The DHS Program User Forum
Discussions regarding The DHS Program data and results
Home » Data » Dataset use in Stata » Imputation of missing data
Imputation of missing data [message #29911] Wed, 21 August 2024 16:05 Go to next message
Ashlesha Pal is currently offline  Ashlesha Pal
Messages: 3
Registered: July 2024
Member
I have been doing an analysis for which I need to generate women empowerment scores, based on "Swapper scale for women empowerment" (Ewerling F, Raj A, Victora CG, Hellwig F, Coll CV, Barros AJ. SWPER Global: A survey-based women's empowerment index expanded from Africa to all low- and middle-income countries. J Glob Health. 2020 Dec;10(2):020343. doi: 10.7189/jogh.10.020434. PMID: 33274055; PMCID: PMC7699005.) using IR file of India, Pakistan and Bangladesh. I am unable to generate these scores for a subpopulation as the husband's education in about 41 observations in that subpopulation are missing or don't know. IS there a way I can some how impute those values without missing those observations?
Re: Imputation of missing data [message #29921 is a reply to message #29911] Thu, 22 August 2024 12:28 Go to previous message
Bridgette-DHS is currently offline  Bridgette-DHS
Messages: 3190
Registered: February 2013
Senior Member

Following is a response from Senior DHS staff member, Tom Pullum:

In this kind of a situation the researcher (you) must make a "judgment call" about what to do. I can suggest potential strategies. One possibility is to drop those cases. Naturally, we don't like to do that. Another would be to assign these men the mean or median or modal value for all men or for all men in some subpopulation that includes these men, such as their district. I would not recommend anything more complicated. Elaborate methods, such as multiple imputation, do exist, but with only 41 cases that would be a waste of effort.

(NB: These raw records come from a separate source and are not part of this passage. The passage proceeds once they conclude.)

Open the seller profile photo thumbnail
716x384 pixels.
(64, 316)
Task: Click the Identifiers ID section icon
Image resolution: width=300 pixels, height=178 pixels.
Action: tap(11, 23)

Whatever you do, it would be good to include a comment or footnote describing it, so someone could potentially match your results. If you look at the tables in DHS final reports, you will sometimes find a footnote that says what was done with missing (distinct from Not Applicable) values.

You can also look at whether any estimates appear to change or differ, depending on how you handled such cases. With only 41 questionable cases, you will probably find that the results are not sensitive to whatever option you choose.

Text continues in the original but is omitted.